▸ Pixel coordinate grounding data:
■ ■ ■ ■ ■ ■ ■
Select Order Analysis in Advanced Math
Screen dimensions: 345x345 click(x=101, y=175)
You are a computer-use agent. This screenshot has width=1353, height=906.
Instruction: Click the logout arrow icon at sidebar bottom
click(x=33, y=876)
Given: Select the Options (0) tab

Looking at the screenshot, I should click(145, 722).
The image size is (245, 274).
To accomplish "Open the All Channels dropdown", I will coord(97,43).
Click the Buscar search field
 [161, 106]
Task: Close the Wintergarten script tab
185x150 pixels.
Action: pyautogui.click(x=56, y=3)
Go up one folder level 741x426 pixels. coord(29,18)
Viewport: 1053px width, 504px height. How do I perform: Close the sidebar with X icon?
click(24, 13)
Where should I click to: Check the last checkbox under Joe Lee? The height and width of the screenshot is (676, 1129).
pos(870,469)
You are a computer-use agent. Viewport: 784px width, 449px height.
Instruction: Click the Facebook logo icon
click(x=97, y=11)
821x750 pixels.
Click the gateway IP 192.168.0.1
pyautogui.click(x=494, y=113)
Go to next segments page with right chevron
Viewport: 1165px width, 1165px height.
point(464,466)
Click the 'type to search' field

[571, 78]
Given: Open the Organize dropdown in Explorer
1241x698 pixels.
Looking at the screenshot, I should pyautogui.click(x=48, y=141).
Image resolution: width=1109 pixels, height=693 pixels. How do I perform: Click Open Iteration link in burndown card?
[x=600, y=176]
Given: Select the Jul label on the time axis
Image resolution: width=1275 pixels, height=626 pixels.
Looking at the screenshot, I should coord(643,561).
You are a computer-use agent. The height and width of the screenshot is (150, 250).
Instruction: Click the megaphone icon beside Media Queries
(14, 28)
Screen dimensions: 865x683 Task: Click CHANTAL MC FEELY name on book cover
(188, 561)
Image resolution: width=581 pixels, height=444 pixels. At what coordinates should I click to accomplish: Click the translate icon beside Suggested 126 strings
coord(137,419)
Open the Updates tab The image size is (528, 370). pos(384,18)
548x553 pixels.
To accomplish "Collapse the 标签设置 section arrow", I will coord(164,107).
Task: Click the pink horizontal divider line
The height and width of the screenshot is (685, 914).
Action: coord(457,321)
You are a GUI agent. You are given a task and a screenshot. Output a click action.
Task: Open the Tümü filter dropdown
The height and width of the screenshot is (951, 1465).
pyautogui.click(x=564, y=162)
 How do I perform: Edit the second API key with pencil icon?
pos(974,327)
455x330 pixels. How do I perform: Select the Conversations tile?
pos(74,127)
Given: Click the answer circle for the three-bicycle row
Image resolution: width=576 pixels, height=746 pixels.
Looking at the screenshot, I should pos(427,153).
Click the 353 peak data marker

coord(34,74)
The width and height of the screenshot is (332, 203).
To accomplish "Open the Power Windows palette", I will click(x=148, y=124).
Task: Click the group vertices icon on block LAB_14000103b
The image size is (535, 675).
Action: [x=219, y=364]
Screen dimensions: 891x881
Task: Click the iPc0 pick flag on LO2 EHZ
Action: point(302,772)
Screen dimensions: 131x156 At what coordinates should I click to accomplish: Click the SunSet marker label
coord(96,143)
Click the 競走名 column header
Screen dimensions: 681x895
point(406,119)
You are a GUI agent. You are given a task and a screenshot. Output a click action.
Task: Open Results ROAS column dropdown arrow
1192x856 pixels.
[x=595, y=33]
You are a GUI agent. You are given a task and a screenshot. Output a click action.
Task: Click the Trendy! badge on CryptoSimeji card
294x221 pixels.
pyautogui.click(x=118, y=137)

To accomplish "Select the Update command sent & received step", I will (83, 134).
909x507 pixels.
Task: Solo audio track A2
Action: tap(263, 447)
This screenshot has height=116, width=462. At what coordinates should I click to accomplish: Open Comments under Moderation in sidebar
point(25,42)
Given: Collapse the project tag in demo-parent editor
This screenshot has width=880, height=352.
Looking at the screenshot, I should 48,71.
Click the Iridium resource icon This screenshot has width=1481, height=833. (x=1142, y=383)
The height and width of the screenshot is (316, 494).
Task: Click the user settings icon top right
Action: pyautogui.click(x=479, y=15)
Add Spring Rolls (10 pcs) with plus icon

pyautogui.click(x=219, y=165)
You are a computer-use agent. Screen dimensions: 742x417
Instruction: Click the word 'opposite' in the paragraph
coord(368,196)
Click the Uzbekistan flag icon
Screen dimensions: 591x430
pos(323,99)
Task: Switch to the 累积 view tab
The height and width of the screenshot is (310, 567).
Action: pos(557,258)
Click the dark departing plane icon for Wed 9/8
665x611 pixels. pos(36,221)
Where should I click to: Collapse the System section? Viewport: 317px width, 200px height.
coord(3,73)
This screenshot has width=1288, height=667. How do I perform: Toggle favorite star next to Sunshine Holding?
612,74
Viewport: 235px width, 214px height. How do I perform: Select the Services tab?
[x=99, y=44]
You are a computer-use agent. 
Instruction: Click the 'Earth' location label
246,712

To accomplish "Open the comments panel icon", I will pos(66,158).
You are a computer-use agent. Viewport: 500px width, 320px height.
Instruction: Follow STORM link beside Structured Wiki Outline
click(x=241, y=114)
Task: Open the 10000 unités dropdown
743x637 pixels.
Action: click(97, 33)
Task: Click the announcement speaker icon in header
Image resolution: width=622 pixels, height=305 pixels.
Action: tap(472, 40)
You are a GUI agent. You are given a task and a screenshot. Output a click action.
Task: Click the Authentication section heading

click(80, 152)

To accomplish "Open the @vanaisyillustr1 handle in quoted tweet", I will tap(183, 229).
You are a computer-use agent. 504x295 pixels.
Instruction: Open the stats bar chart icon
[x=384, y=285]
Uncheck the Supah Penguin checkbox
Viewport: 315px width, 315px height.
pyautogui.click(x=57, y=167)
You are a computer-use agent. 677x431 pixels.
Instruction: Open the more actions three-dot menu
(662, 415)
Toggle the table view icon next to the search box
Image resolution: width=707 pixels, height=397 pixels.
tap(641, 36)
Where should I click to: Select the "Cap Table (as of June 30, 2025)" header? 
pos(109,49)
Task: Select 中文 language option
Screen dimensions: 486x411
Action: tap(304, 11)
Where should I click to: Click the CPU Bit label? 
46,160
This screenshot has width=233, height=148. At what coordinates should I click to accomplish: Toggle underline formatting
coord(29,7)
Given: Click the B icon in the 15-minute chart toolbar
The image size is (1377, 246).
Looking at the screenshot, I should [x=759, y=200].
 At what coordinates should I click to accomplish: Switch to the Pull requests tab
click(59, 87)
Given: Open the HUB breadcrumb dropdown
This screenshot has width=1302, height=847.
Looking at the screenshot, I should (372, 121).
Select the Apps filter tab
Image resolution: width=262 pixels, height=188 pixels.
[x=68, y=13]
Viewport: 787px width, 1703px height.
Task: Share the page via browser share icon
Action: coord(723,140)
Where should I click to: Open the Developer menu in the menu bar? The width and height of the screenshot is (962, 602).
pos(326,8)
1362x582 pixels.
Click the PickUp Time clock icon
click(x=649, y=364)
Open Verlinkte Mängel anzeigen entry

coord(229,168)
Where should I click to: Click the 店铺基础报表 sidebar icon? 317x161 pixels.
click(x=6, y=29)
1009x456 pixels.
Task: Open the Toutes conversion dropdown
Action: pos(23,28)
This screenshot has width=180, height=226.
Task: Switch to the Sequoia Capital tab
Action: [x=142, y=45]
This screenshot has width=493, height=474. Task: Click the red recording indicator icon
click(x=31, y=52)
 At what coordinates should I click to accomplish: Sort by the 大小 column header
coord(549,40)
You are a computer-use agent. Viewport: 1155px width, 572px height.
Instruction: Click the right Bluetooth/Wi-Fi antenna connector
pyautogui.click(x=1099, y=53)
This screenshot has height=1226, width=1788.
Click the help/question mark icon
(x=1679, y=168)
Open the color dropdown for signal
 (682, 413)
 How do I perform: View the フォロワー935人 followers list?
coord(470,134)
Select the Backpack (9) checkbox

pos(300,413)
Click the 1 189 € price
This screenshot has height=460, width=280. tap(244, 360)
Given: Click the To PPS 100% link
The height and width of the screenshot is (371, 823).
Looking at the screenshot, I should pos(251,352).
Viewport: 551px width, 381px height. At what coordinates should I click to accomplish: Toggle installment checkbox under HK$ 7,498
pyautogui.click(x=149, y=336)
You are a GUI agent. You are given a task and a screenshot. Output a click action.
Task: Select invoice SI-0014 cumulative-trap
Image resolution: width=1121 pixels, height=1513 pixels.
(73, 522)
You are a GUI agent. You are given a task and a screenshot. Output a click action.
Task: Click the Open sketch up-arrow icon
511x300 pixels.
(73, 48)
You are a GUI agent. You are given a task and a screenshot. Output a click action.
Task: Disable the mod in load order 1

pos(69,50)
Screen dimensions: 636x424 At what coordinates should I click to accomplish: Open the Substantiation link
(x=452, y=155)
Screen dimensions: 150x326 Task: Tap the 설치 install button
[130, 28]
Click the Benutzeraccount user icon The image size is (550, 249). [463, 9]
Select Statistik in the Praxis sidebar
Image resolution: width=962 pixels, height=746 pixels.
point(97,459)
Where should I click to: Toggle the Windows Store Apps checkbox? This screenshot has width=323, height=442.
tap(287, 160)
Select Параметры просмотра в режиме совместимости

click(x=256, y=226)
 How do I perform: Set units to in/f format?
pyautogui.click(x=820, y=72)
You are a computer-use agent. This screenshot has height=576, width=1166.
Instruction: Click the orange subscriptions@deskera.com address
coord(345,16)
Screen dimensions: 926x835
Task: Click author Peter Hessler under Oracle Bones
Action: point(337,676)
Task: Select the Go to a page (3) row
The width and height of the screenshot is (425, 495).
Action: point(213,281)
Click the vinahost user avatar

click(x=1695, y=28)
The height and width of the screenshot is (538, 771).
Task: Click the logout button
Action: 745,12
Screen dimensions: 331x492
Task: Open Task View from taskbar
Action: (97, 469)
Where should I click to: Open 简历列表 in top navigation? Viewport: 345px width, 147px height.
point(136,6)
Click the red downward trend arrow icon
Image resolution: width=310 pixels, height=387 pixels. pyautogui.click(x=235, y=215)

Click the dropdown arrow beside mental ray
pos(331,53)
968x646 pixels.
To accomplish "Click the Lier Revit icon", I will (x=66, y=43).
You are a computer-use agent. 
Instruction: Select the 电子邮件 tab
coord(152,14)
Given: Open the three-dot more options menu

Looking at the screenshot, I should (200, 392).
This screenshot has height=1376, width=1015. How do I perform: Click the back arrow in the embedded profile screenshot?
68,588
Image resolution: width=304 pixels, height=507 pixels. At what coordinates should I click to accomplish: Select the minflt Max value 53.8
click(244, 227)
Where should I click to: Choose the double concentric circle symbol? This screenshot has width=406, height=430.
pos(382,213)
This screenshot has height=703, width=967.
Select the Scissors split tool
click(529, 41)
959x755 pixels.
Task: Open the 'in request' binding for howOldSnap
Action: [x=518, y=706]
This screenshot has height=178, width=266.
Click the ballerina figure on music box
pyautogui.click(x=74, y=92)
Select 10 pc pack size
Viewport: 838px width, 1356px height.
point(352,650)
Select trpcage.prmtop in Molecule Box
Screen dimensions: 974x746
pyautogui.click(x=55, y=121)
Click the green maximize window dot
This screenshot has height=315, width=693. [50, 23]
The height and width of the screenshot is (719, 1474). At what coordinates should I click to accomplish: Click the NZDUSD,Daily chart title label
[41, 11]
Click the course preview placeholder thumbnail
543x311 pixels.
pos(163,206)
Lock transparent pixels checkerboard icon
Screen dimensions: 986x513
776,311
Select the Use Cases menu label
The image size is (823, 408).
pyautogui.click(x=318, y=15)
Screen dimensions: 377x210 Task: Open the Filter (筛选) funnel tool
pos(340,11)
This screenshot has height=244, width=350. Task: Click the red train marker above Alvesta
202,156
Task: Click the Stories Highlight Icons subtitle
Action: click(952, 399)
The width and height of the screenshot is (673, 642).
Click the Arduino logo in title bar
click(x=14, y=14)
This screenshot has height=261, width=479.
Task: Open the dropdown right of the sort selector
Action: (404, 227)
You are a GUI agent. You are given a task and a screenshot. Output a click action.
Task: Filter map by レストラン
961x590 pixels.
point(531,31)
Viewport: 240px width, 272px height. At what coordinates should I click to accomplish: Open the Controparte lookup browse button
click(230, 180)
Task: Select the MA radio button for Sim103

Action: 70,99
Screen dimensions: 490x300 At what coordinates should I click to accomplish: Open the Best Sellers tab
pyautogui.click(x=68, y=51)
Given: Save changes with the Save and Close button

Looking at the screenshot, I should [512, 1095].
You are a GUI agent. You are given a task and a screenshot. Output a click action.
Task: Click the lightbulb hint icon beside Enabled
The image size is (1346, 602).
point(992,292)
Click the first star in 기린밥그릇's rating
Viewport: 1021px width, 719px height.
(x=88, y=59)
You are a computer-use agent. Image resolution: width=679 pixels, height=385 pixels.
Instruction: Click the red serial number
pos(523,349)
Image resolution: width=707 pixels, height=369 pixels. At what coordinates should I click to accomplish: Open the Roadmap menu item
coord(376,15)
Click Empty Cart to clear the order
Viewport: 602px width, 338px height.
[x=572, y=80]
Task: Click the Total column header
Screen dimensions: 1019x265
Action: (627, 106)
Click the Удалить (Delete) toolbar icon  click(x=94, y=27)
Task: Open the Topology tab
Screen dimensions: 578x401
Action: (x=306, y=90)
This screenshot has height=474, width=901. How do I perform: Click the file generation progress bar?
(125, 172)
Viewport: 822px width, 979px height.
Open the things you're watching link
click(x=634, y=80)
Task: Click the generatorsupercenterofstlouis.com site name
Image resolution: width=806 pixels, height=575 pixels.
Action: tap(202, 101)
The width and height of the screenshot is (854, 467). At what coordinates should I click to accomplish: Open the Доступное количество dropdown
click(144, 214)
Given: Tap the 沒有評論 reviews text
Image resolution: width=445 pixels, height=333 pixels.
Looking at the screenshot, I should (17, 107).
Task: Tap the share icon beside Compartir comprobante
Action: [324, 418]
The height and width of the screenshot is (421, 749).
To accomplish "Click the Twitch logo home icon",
■ ■ ■ ■ ■ ■ ■
▸ THE TASK: Output exactly the span of lines beginning at the first line of the records and ending at the line that holds "Go up one folder", inclusive, with no other text.

▸ WRITTEN SOLUTION:
Select Order Analysis in Advanced Math
Screen dimensions: 345x345 click(x=101, y=175)
You are a computer-use agent. This screenshot has width=1353, height=906.
Instruction: Click the logout arrow icon at sidebar bottom
click(x=33, y=876)
Given: Select the Options (0) tab

Looking at the screenshot, I should click(145, 722).
The image size is (245, 274).
To accomplish "Open the All Channels dropdown", I will coord(97,43).
Click the Buscar search field
 [161, 106]
Task: Close the Wintergarten script tab
185x150 pixels.
Action: pyautogui.click(x=56, y=3)
Go up one folder level 741x426 pixels. coord(29,18)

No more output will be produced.